*** DATA FOR PROCESSING Section Begins ***
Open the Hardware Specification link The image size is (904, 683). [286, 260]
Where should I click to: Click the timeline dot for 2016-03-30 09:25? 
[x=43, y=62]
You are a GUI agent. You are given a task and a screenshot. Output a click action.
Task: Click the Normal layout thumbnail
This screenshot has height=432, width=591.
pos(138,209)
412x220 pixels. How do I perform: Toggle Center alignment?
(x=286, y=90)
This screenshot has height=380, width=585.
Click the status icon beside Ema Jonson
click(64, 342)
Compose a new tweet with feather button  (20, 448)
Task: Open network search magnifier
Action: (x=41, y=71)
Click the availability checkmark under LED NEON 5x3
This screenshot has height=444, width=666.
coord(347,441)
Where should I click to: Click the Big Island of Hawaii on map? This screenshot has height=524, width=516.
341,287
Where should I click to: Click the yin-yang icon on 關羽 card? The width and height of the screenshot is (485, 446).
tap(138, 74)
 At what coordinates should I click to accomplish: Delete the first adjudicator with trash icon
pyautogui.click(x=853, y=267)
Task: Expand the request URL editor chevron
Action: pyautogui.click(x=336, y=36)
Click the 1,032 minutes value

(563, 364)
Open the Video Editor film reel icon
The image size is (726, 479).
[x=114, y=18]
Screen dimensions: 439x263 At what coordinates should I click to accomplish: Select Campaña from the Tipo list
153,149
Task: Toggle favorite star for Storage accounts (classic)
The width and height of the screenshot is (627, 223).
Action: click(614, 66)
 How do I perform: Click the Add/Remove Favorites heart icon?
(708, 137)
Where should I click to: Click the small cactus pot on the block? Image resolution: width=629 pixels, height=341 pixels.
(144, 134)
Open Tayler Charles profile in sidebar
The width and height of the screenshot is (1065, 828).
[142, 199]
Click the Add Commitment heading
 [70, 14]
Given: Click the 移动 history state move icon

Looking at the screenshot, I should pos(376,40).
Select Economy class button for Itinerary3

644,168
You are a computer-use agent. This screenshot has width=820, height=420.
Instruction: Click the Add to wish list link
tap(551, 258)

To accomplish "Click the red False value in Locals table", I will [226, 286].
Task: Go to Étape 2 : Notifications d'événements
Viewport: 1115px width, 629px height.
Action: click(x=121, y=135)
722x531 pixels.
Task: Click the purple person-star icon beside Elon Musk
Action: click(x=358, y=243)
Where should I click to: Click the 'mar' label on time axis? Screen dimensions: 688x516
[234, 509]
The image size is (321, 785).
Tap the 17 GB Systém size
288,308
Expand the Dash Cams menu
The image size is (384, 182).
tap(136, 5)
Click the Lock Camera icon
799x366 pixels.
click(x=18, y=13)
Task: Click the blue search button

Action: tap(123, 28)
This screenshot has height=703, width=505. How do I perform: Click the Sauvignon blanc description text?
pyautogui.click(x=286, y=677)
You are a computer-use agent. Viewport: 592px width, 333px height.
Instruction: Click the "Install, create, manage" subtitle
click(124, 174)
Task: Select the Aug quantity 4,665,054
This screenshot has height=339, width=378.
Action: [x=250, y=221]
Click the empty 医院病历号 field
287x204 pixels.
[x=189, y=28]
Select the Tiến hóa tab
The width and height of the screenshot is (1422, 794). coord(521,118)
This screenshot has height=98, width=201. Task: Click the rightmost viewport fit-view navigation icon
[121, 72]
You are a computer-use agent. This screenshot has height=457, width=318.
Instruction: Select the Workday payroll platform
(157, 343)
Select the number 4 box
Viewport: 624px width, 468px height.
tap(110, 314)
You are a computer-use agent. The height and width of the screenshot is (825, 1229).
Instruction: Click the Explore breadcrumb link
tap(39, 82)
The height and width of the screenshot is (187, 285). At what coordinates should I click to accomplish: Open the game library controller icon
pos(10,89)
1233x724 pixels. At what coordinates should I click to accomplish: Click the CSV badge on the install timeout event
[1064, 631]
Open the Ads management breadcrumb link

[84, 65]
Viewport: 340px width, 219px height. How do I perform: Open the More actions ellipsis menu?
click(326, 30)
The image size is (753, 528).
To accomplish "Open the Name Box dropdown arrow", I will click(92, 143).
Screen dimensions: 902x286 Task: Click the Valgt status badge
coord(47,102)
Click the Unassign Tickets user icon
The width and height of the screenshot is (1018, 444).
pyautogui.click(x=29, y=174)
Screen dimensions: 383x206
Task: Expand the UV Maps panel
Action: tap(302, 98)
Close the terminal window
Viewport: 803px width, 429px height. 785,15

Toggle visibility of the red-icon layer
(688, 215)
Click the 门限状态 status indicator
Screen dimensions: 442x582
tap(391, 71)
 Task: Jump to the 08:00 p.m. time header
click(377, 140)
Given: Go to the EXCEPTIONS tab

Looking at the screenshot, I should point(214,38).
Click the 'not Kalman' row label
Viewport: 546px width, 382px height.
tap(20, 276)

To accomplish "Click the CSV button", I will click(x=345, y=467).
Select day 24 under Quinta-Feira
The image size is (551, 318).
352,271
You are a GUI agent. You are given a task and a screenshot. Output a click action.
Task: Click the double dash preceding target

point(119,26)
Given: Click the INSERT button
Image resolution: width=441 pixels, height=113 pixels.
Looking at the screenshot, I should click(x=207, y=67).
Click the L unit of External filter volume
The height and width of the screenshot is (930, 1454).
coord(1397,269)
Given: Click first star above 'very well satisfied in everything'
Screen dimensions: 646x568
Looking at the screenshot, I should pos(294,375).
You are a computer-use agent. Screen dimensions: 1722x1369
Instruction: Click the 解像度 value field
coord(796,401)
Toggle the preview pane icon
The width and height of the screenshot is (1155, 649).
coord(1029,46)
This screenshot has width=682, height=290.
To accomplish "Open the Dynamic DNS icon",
*** DATA FOR PROCESSING Section Ends ***
◆ WORK TO BE COMPLETED
Please return the data above in full, without altering a single line.

◆ RESPONSE
Open the Hardware Specification link The image size is (904, 683). [286, 260]
Where should I click to: Click the timeline dot for 2016-03-30 09:25? 
[x=43, y=62]
You are a GUI agent. You are given a task and a screenshot. Output a click action.
Task: Click the Normal layout thumbnail
This screenshot has height=432, width=591.
pos(138,209)
412x220 pixels. How do I perform: Toggle Center alignment?
(x=286, y=90)
This screenshot has height=380, width=585.
Click the status icon beside Ema Jonson
click(64, 342)
Compose a new tweet with feather button  (20, 448)
Task: Open network search magnifier
Action: (x=41, y=71)
Click the availability checkmark under LED NEON 5x3
This screenshot has height=444, width=666.
coord(347,441)
Where should I click to: Click the Big Island of Hawaii on map? This screenshot has height=524, width=516.
341,287
Where should I click to: Click the yin-yang icon on 關羽 card? The width and height of the screenshot is (485, 446).
tap(138, 74)
 At what coordinates should I click to accomplish: Delete the first adjudicator with trash icon
pyautogui.click(x=853, y=267)
Task: Expand the request URL editor chevron
Action: pyautogui.click(x=336, y=36)
Click the 1,032 minutes value

(563, 364)
Open the Video Editor film reel icon
The image size is (726, 479).
[x=114, y=18]
Screen dimensions: 439x263 At what coordinates should I click to accomplish: Select Campaña from the Tipo list
153,149
Task: Toggle favorite star for Storage accounts (classic)
The width and height of the screenshot is (627, 223).
Action: click(614, 66)
 How do I perform: Click the Add/Remove Favorites heart icon?
(708, 137)
Where should I click to: Click the small cactus pot on the block? Image resolution: width=629 pixels, height=341 pixels.
(144, 134)
Open Tayler Charles profile in sidebar
The width and height of the screenshot is (1065, 828).
[142, 199]
Click the Add Commitment heading
 [70, 14]
Given: Click the 移动 history state move icon

Looking at the screenshot, I should pos(376,40).
Select Economy class button for Itinerary3

644,168
You are a computer-use agent. This screenshot has width=820, height=420.
Instruction: Click the Add to wish list link
tap(551, 258)

To accomplish "Click the red False value in Locals table", I will [226, 286].
Task: Go to Étape 2 : Notifications d'événements
Viewport: 1115px width, 629px height.
Action: click(x=121, y=135)
722x531 pixels.
Task: Click the purple person-star icon beside Elon Musk
Action: click(x=358, y=243)
Where should I click to: Click the 'mar' label on time axis? Screen dimensions: 688x516
[234, 509]
The image size is (321, 785).
Tap the 17 GB Systém size
288,308
Expand the Dash Cams menu
The image size is (384, 182).
tap(136, 5)
Click the Lock Camera icon
799x366 pixels.
click(x=18, y=13)
Task: Click the blue search button

Action: tap(123, 28)
This screenshot has height=703, width=505. How do I perform: Click the Sauvignon blanc description text?
pyautogui.click(x=286, y=677)
You are a computer-use agent. Viewport: 592px width, 333px height.
Instruction: Click the "Install, create, manage" subtitle
click(124, 174)
Task: Select the Aug quantity 4,665,054
This screenshot has height=339, width=378.
Action: [x=250, y=221]
Click the empty 医院病历号 field
287x204 pixels.
[x=189, y=28]
Select the Tiến hóa tab
The width and height of the screenshot is (1422, 794). coord(521,118)
This screenshot has height=98, width=201. Task: Click the rightmost viewport fit-view navigation icon
[121, 72]
You are a computer-use agent. This screenshot has height=457, width=318.
Instruction: Select the Workday payroll platform
(157, 343)
Select the number 4 box
Viewport: 624px width, 468px height.
tap(110, 314)
You are a computer-use agent. The height and width of the screenshot is (825, 1229).
Instruction: Click the Explore breadcrumb link
tap(39, 82)
The height and width of the screenshot is (187, 285). At what coordinates should I click to accomplish: Open the game library controller icon
pos(10,89)
1233x724 pixels. At what coordinates should I click to accomplish: Click the CSV badge on the install timeout event
[1064, 631]
Open the Ads management breadcrumb link

[84, 65]
Viewport: 340px width, 219px height. How do I perform: Open the More actions ellipsis menu?
click(326, 30)
The image size is (753, 528).
To accomplish "Open the Name Box dropdown arrow", I will click(92, 143).
Screen dimensions: 902x286 Task: Click the Valgt status badge
coord(47,102)
Click the Unassign Tickets user icon
The width and height of the screenshot is (1018, 444).
pyautogui.click(x=29, y=174)
Screen dimensions: 383x206
Task: Expand the UV Maps panel
Action: tap(302, 98)
Close the terminal window
Viewport: 803px width, 429px height. 785,15

Toggle visibility of the red-icon layer
(688, 215)
Click the 门限状态 status indicator
Screen dimensions: 442x582
tap(391, 71)
 Task: Jump to the 08:00 p.m. time header
click(377, 140)
Given: Go to the EXCEPTIONS tab

Looking at the screenshot, I should point(214,38).
Click the 'not Kalman' row label
Viewport: 546px width, 382px height.
tap(20, 276)

To accomplish "Click the CSV button", I will click(x=345, y=467).
Select day 24 under Quinta-Feira
The image size is (551, 318).
352,271
You are a GUI agent. You are given a task and a screenshot. Output a click action.
Task: Click the double dash preceding target

point(119,26)
Given: Click the INSERT button
Image resolution: width=441 pixels, height=113 pixels.
Looking at the screenshot, I should click(x=207, y=67).
Click the L unit of External filter volume
The height and width of the screenshot is (930, 1454).
coord(1397,269)
Given: Click first star above 'very well satisfied in everything'
Screen dimensions: 646x568
Looking at the screenshot, I should pos(294,375).
You are a computer-use agent. Screen dimensions: 1722x1369
Instruction: Click the 解像度 value field
coord(796,401)
Toggle the preview pane icon
The width and height of the screenshot is (1155, 649).
coord(1029,46)
This screenshot has width=682, height=290.
To accomplish "Open the Dynamic DNS icon",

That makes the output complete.